▶ [Text excerpt]
BEGIN
OPC Guidance: tell us how we can help you! (beginner)
Speaker: Steph Gregor, Manager, Capability & Guidance at the Office of the Privacy Commissioner

Steph wants to hear about what guidance works best for you. Steph will talk about OPC's evolving approach to guidance, how we currently go about drafting guidance, and what we've learned over the last few years. She also wants to hear from you about what works and what doesn't. Are there topics you'd like us to create or update guidance on? Are there different ways of communicating our guidance that would work better for you? Is there anything we've done that you've found particularly useful and want us to do more of? Come along with any questions you have and take the opportunity to influence where OPC's guidance heads in the future!

Sign up for this webinar.

Thursday 14 May

10am-11am 

Are Principles Enough? Children, Algorithms and the Case for Greater Protection
Annette Mills, The University of Canterbury, and Privacy Foundation New Zealand Children’s Privacy Working Group

Children and young people in Aotearoa New Zealand are growing up in an increasingly data-driven world. From educational technology platforms and learning analytics in schools to social media, gaming apps, and AI-powered services, children’s personal information is routinely collected, analysed and used to shape their online experiences.
 
Recent guidance released by the Office of the Privacy Commissioner as part of its Children and Young People Policy Project highlights the need for organisations to take greater care when handling children’s data. At the same time, internationally there has been a growing shift toward stronger, child-specific protections, including the UK’s Age Appropriate Design Code, enhanced safeguards under the GDPR, and Australia’s recently enacted Online Safety Amendment (Social Media Minimum Age) Bill.
 
This raises an important question: Is New Zealand’s principles-based Privacy Act enough to protect children in the age of algorithms?
 
As part of Privacy Week, this webinar will explore:
1.    How algorithmic processing and AI-driven systems affect children’s privacy in schools and online environments.
2.    Whether existing consent and transparency models adequately protect tamariki and rangatahi.
3.    The emerging global move toward child-specific privacy protections.
4.    What stronger safeguards might look like in Aotearoa.
5.    What practical steps can educators, organisations, parents and policymakers take now.
END
[Element and text position data]
BEGIN
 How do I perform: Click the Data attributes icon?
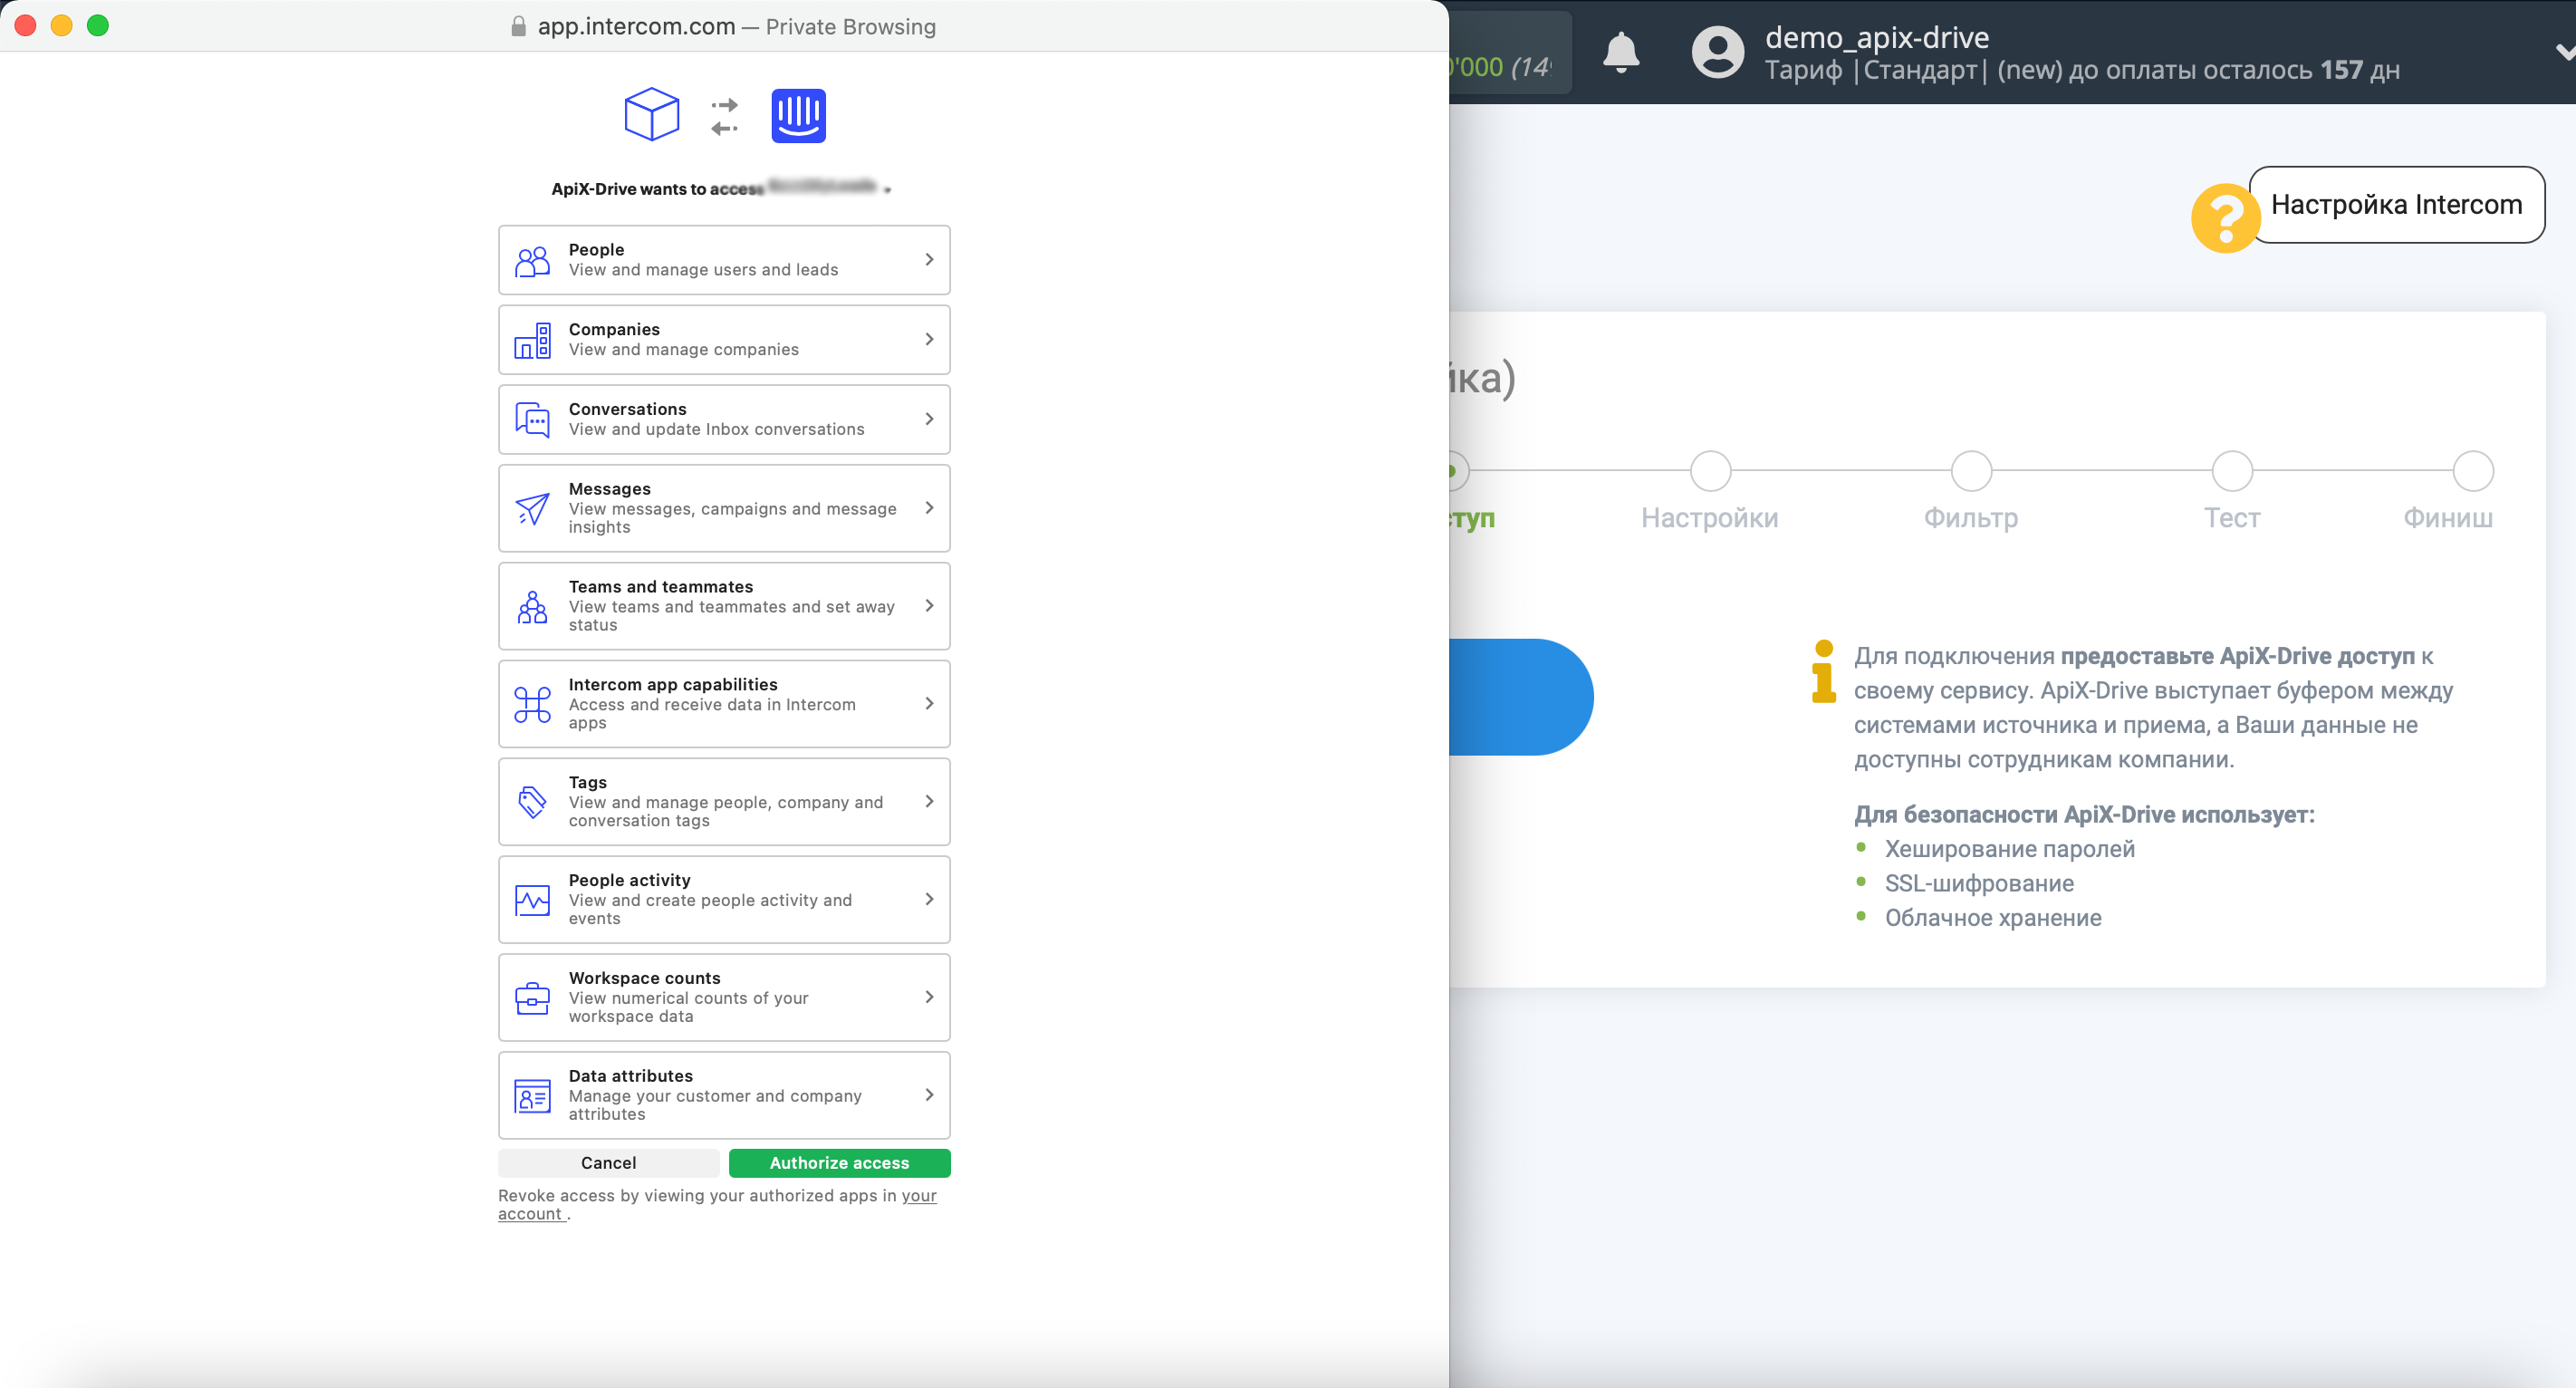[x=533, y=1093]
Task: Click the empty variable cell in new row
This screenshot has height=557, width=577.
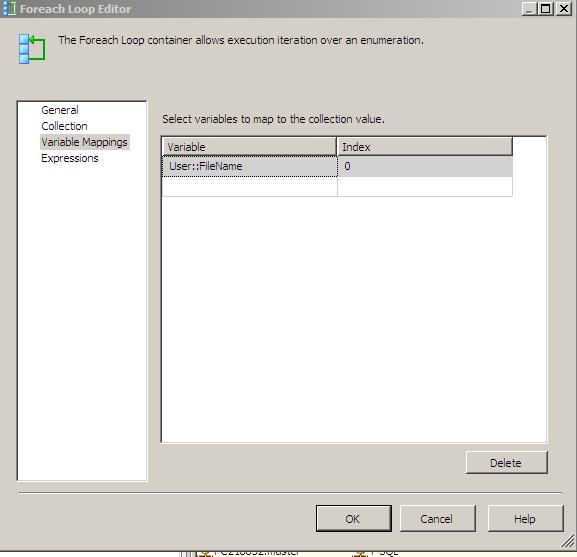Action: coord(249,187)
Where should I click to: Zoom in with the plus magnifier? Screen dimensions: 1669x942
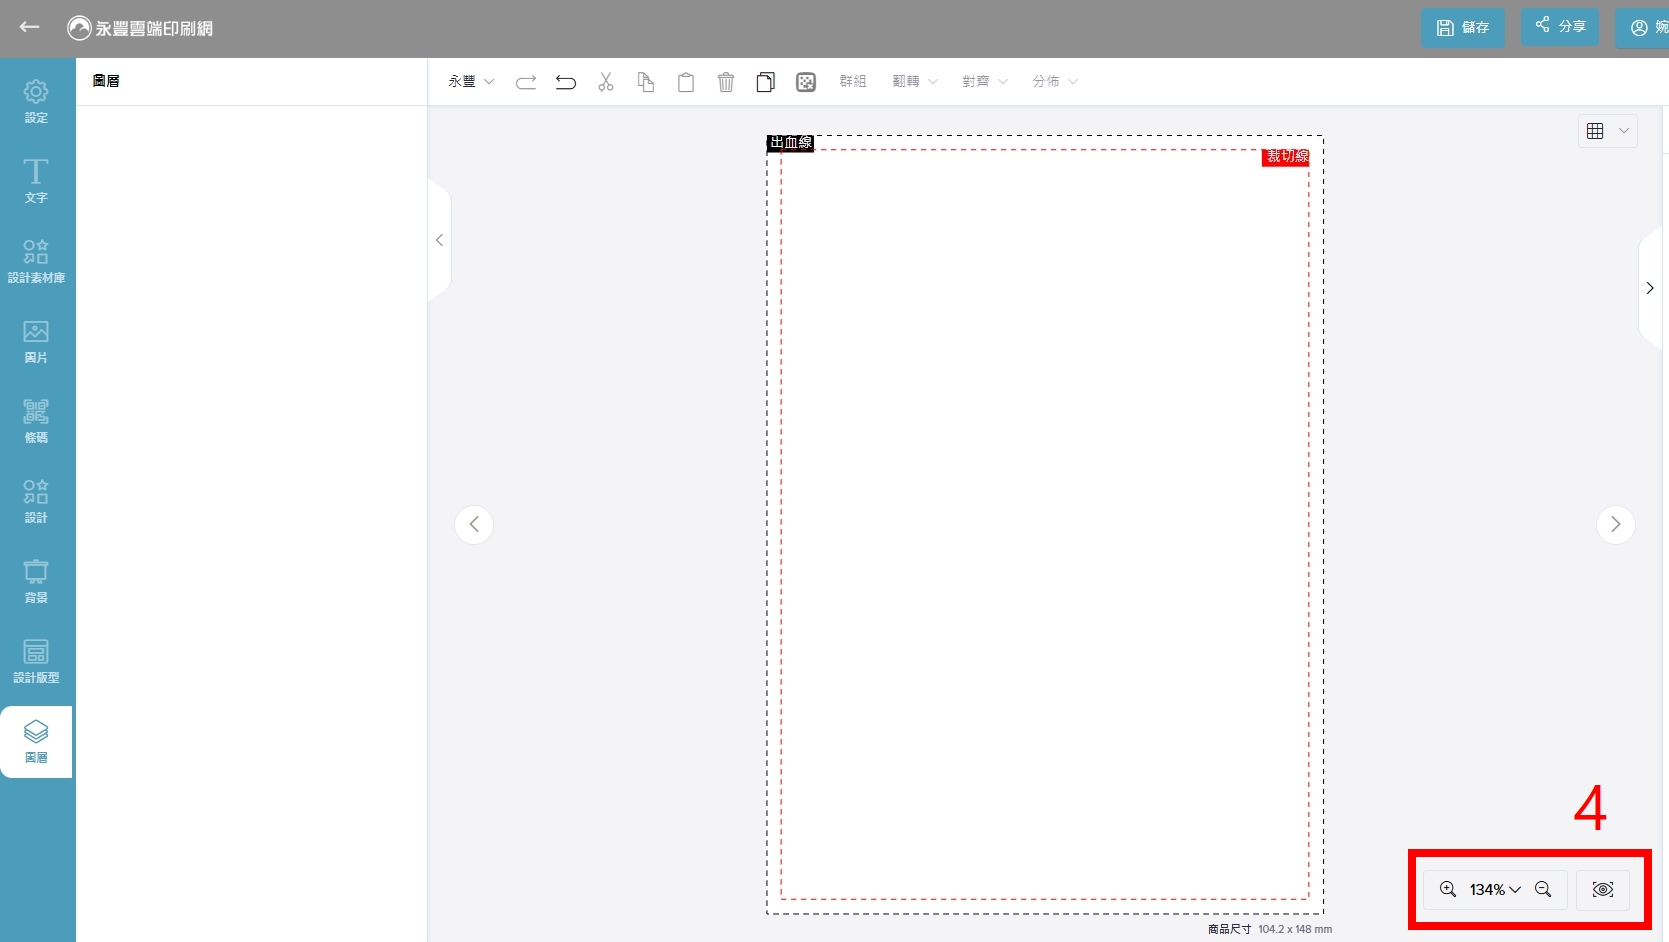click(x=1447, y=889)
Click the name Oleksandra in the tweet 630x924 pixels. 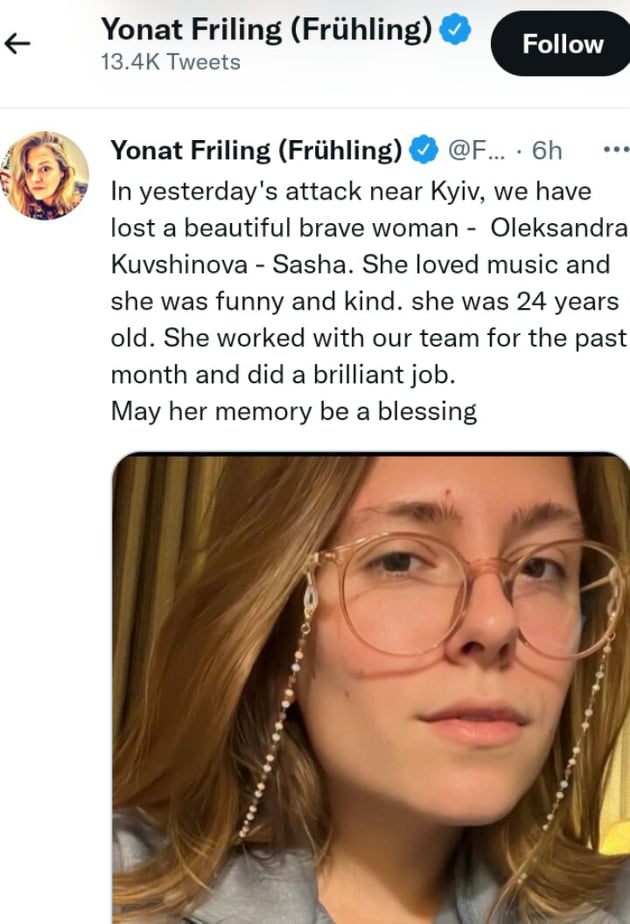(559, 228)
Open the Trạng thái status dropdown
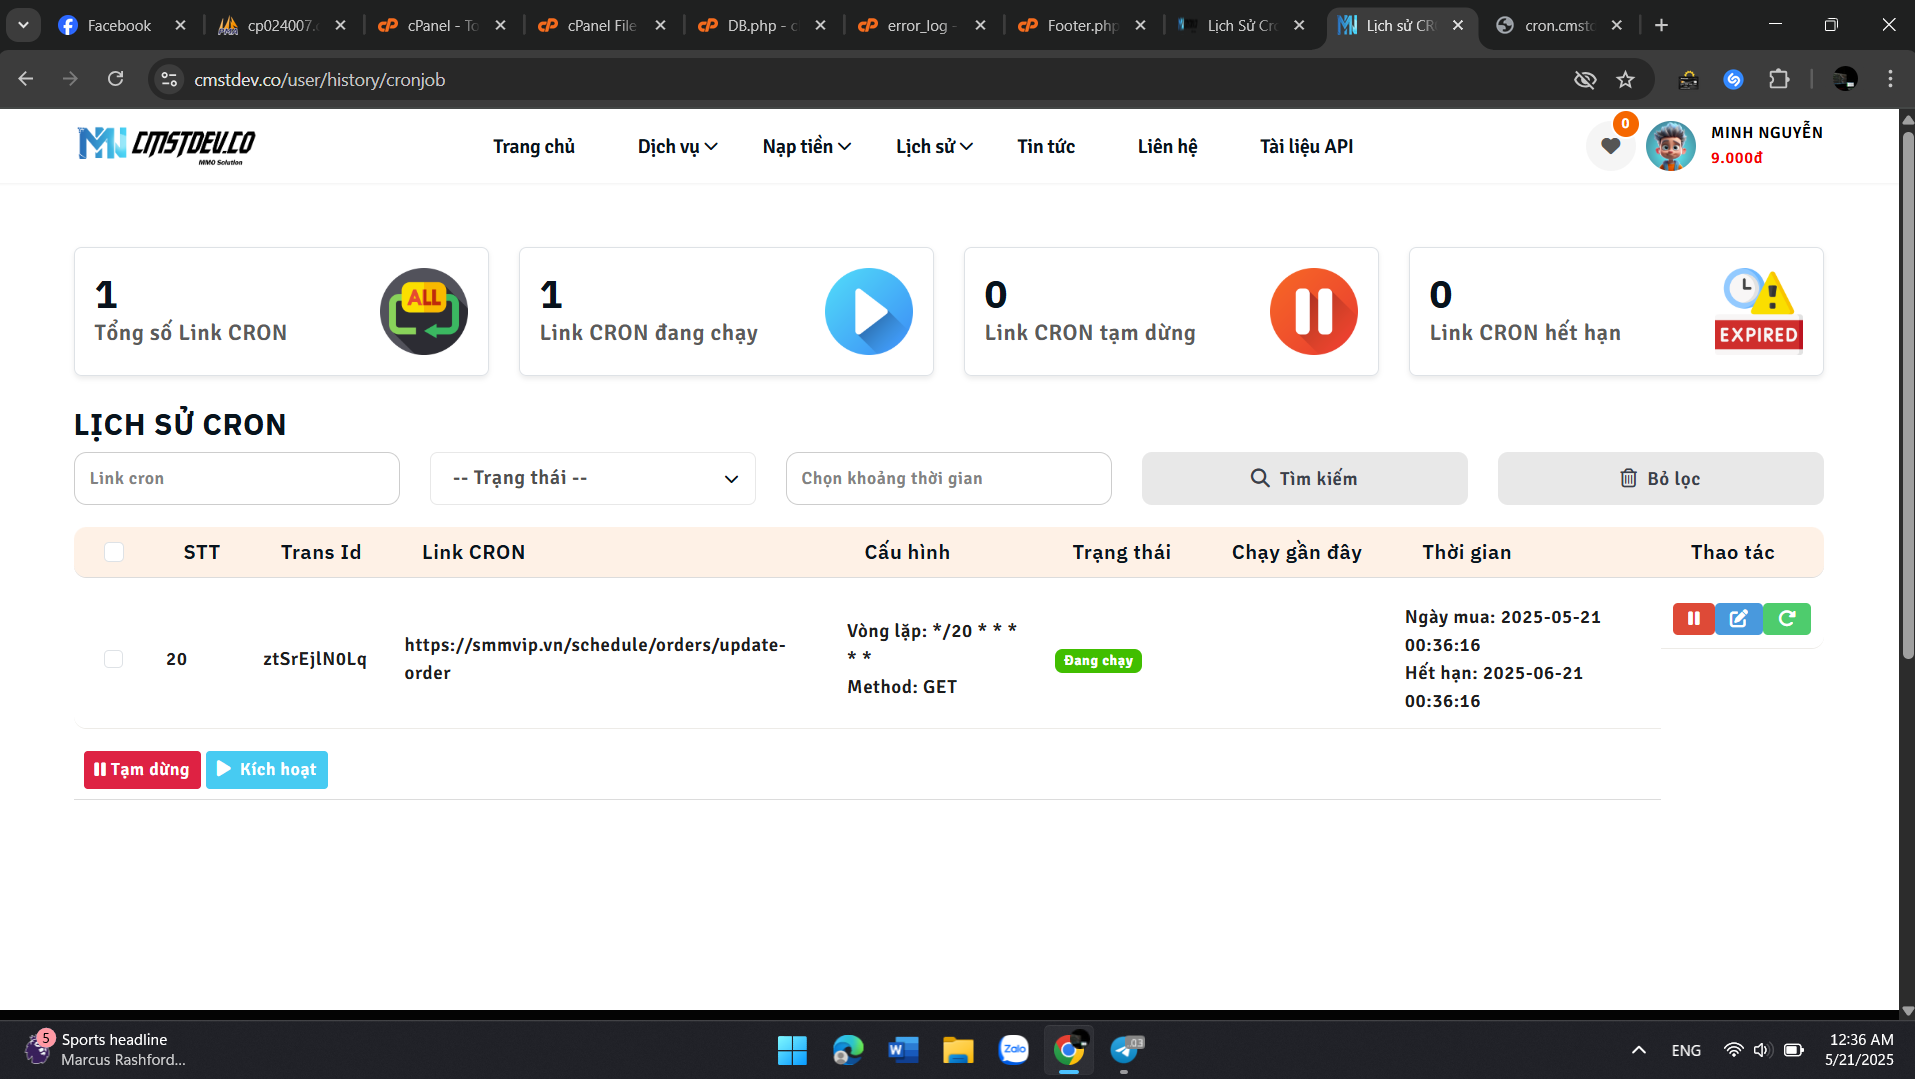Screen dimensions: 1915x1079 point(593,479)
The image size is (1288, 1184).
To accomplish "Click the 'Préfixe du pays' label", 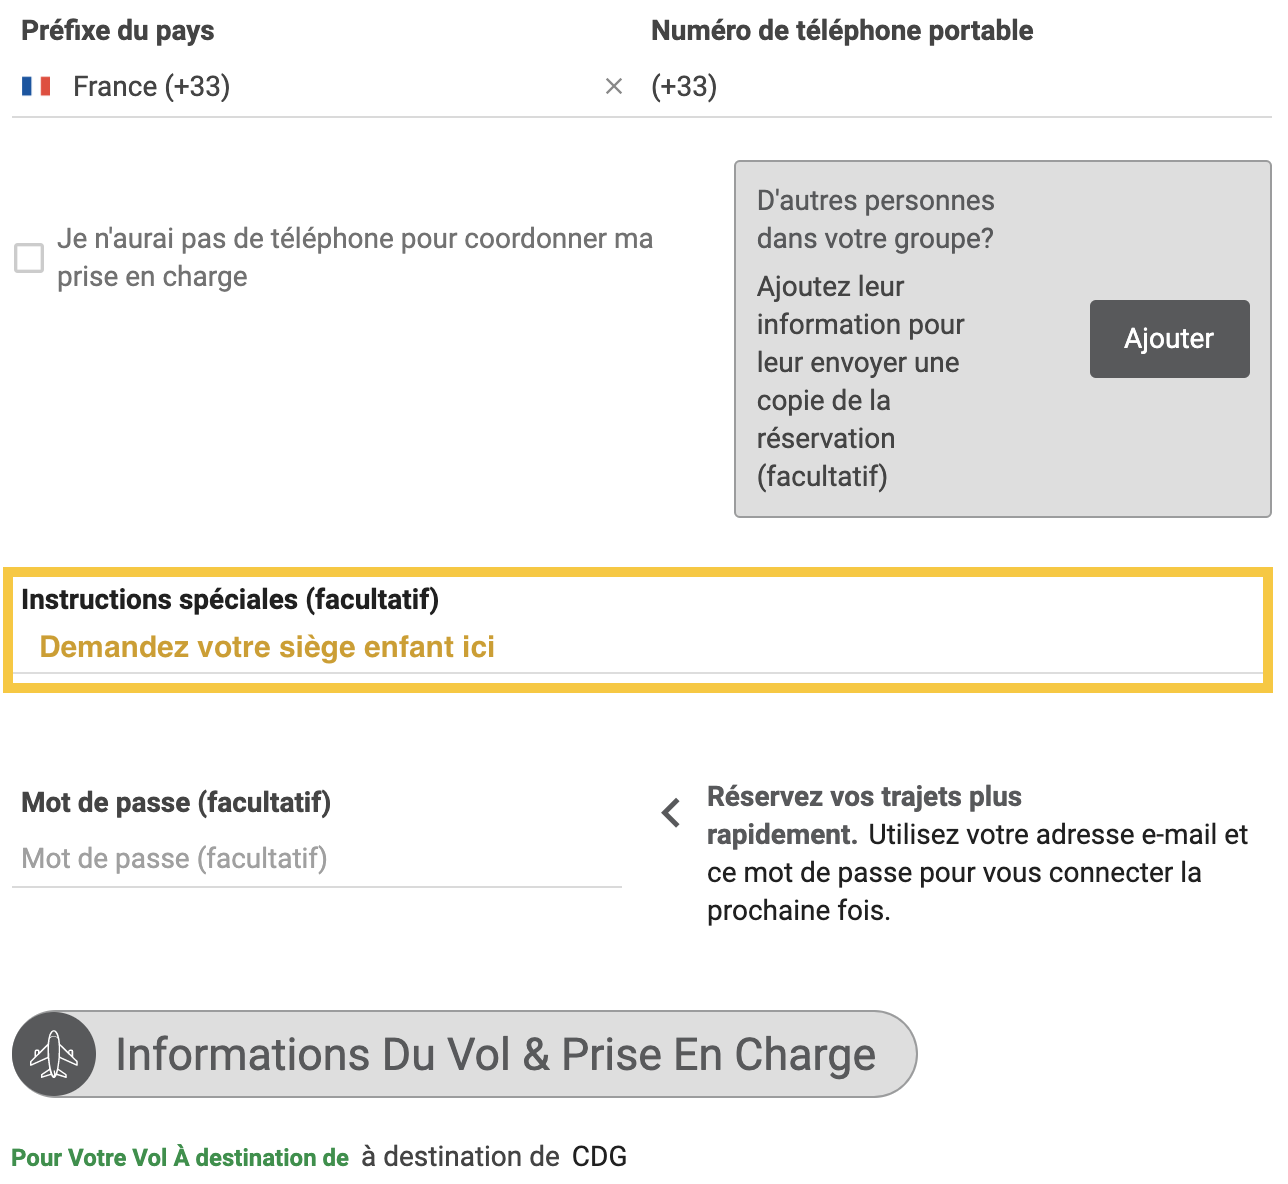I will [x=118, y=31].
END
▶ [Task 1]
Answer these questions using the webinar listings:
(a) What is Steph Gregor's job title?
(b) Which university is Annette Mills from?
(c) The Office of the Privacy Commissioner released its recent guidance on children's data as part of which project?
▶ [Task 2] List every international child-specific protection that the webinar listings name as part of the shift toward stronger protections.

▶ [Exercise output 1]
(a) Manager, Capability & Guidance at the Office of the Privacy Commissioner
(b) The University of Canterbury
(c) The Children and Young People Policy Project

▶ [Exercise output 2]
- The UK's Age Appropriate Design Code
- Enhanced safeguards under the GDPR
- Australia's recently enacted Online Safety Amendment (Social Media Minimum Age) Bill